Data Eng Weekly

Hadoop Weekly Issue #194

20 November 2016

Thanksgiving is this week in the US, so I've collected quite a few technical and news articles to read if you have downtime. Hortonworks also announced their "HDCloud" offering for AWS this week, and there's a great presentation detailing the work that was done to make Hadoop work better with S3.


The Paypal engineering blog has a two-part post describing their adoption of Apache Kafka and Apache Spark. The first part describes how they got from their old architecture to a new, Kafka-based one. The second part describes their lambda architecture based on Spark streaming on YARN.

This post is a follow-up to recent benchmarks that Yahoo and others performed to compare throughput and latency of several stream processing tools. In it, the DataTorrent team compares Apache Flink and Apache Apex. It shows Apex to have lower latency than Flink, but the main takeaway is that we need better benchmarks—there are many more use cases to take into consideration, and it seems possible to push these systems even harder than we have in previous tests.
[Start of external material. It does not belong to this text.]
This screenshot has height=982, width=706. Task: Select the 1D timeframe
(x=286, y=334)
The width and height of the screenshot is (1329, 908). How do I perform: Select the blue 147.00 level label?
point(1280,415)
This presentation from ApacheCon describes the work that was done towards the goal of making the Hortonworks Data Platform faster on AWS (with data in the S3 object store) than Amazon EMR. The slides include an introduction to object store semantics, some of the improvements that were made to make queries to S3 faster, benchmarks showing a 2.5x speedup over a version without the enhancements, future plans for s3guard to provide consistent metadata access of data in S3, and more.

Databricks has a post describing work to win the CloudSort benchmark, which is a measure of the cost required to sort 100TB of data. The post has an overview of the evolution of sorting benchmarks over the last several years (from DataMation Sort to TeraSort to GraySort) and a description of the record setting setup.
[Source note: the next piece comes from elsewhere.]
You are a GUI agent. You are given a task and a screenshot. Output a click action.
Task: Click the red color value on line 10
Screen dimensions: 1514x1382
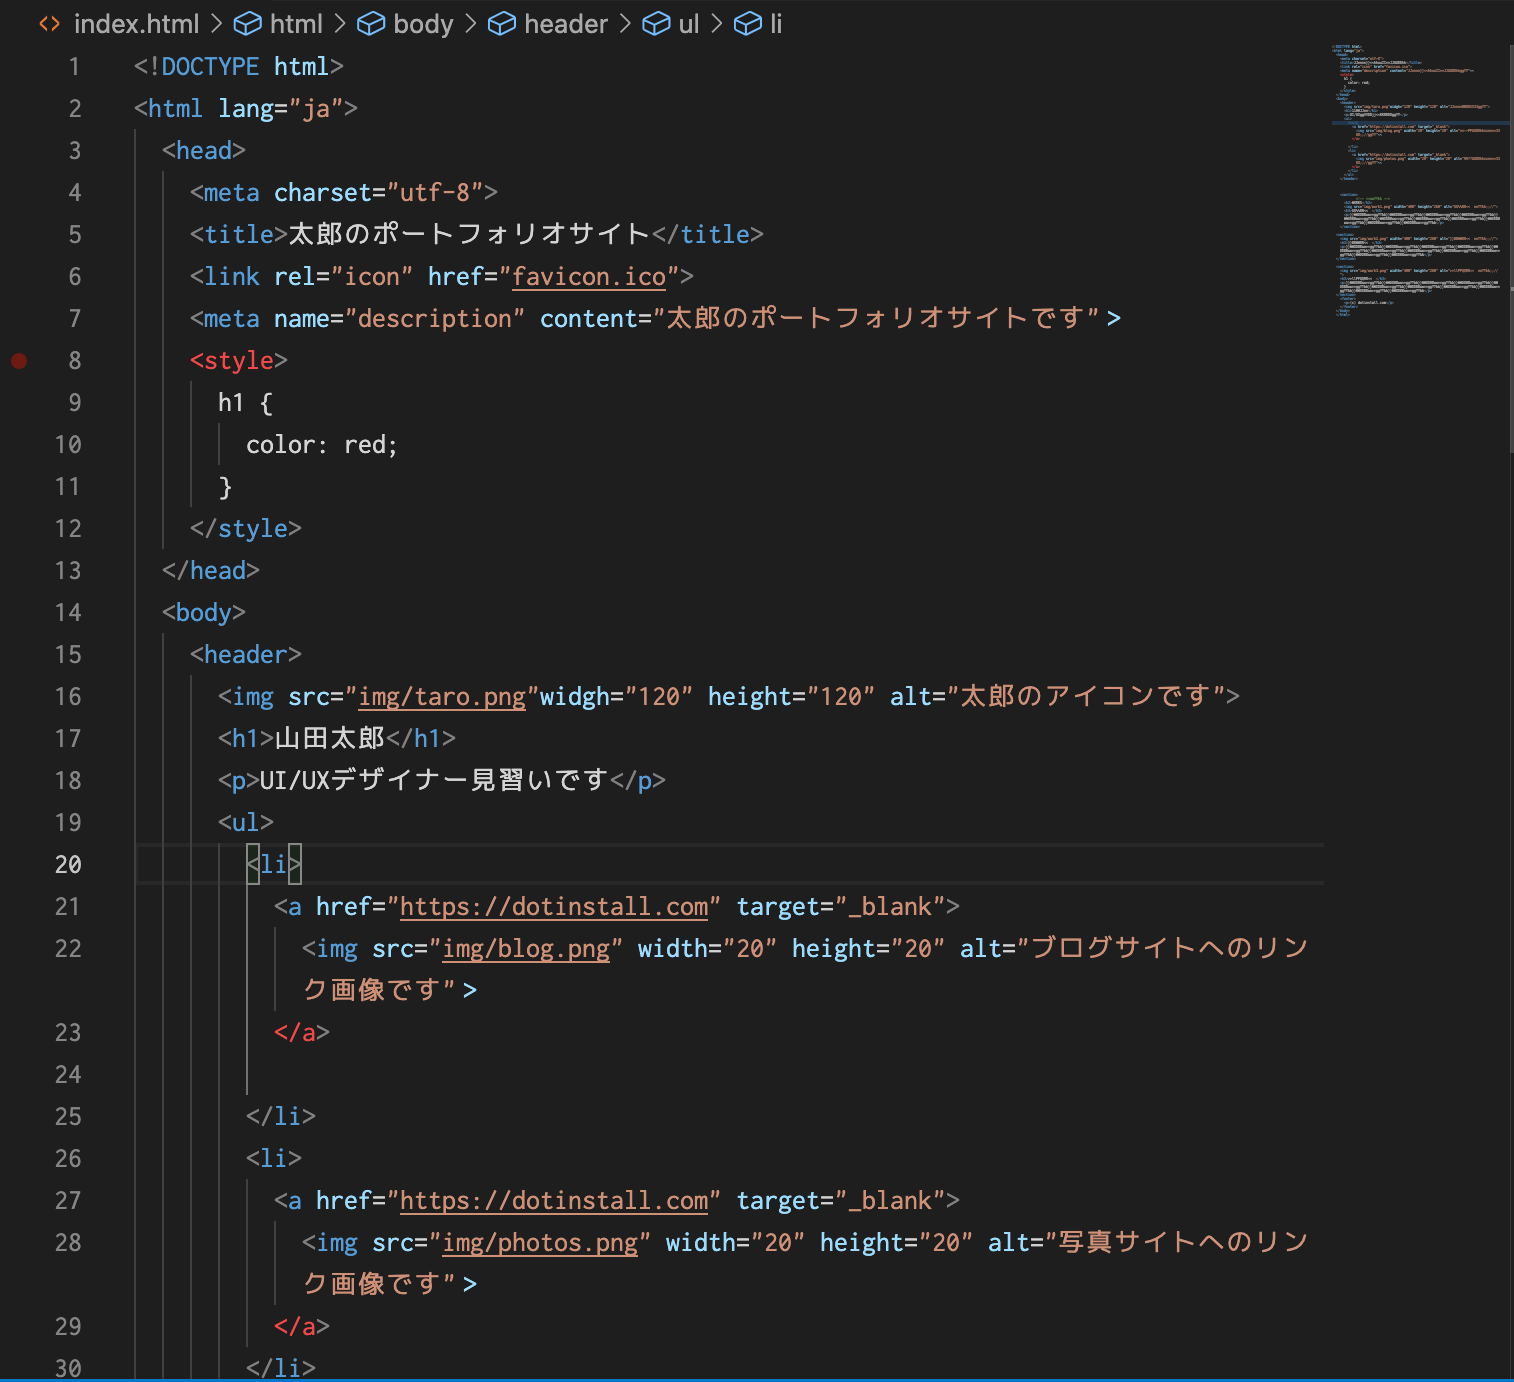369,444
MapR is hosting a free (behind an email-wall) eBook version of "Introduction to Apache Flink" by Ellen Friedman (MapR) and Kostas Tzoumas (data Artisans). The book has six chapters covering streaming, stateful computation, batch and more.
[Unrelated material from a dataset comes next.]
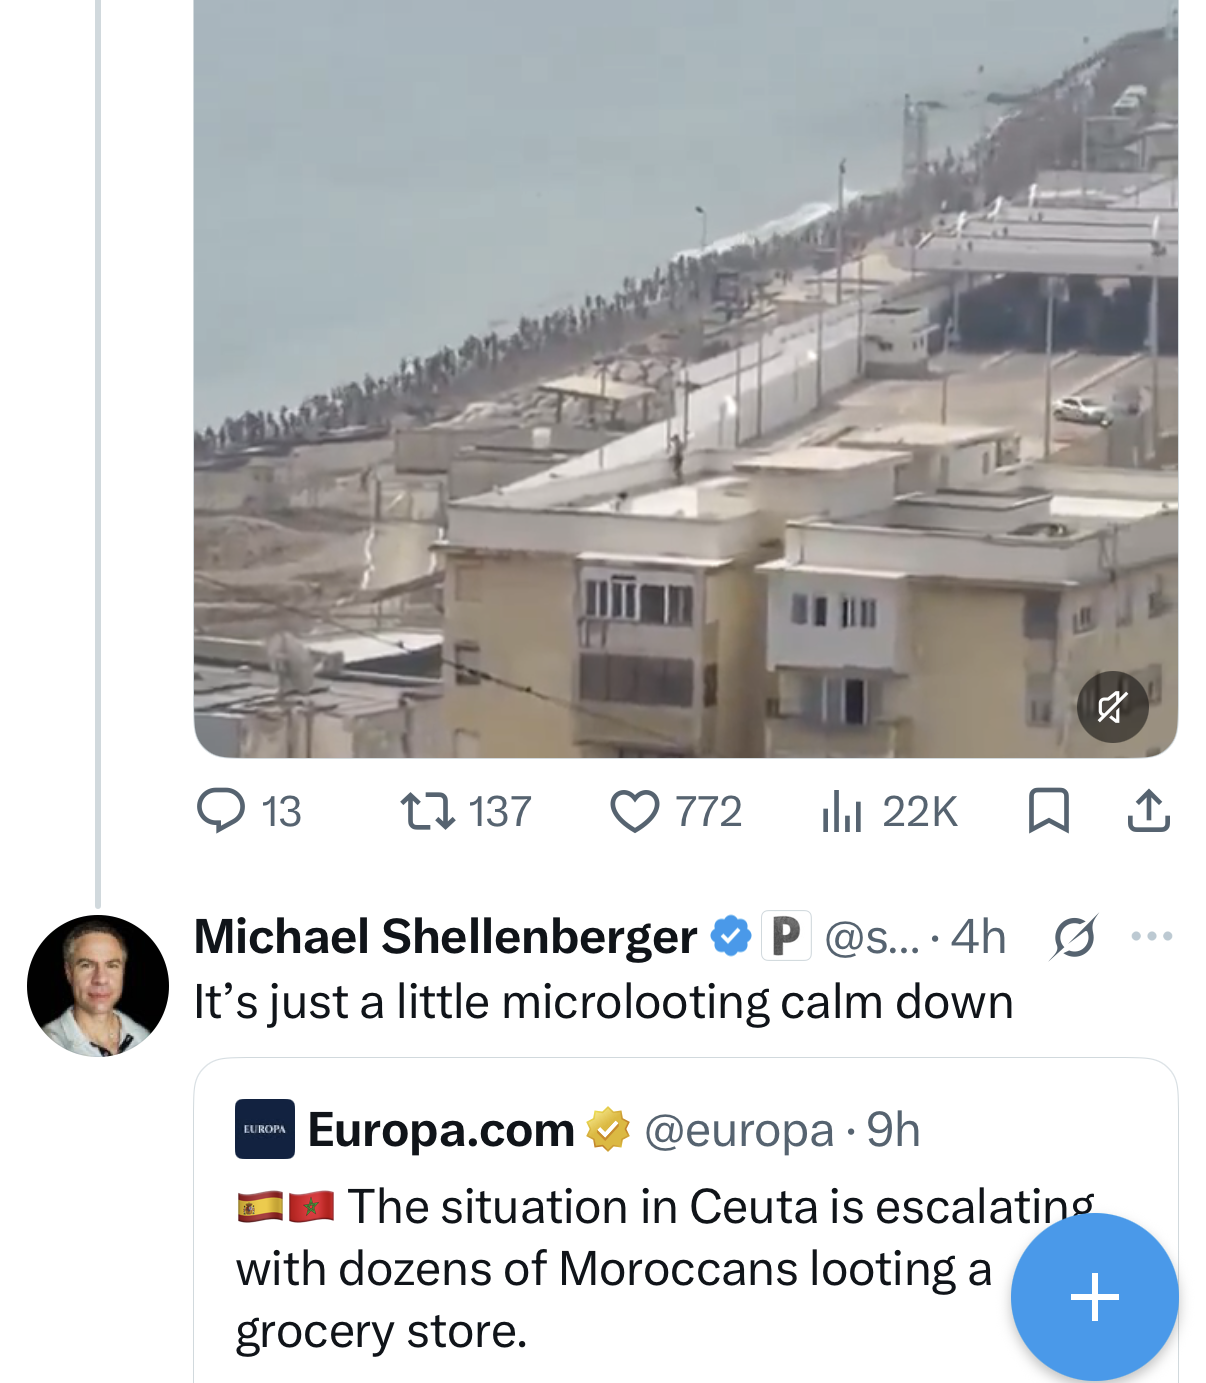Viewport: 1206px width, 1383px height.
Task: Tap Europa.com's gold verified badge
Action: pos(608,1130)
This post provides an overview (by way of example) of 30 command-line tools from Apache Hadoop HDFS.

In addition to Spark Streaming, Paypal is using Apache Storm for real-time computation. This post describes how the carrier payments team uses Storm to read data from Kafka and write it out to Apache Hive.

Amazon Kinesis, which is often compared to Apache Kafka, has strict SLAs per shard (at most 1000 records or 1MB per second). In the case where this is exceeded, Amazon now offers a UpdateShardCount API call. This post describes how to trigger an update from CloudWatch using a Lambda function.

This tutorial, aimed a data analysts that don't yet have exposure to HDFS, describes how to use Apache Sqoop to export data from a PostgreSQL database to HDFS.

The Databricks blog has a tutorial that shows how to use Amazon Kinesis, Amazon Redshift, and Databricks (Spark) to model asset levels. Among other things, the post demonstrates Spark's linear regression library to fit a model to the sample data.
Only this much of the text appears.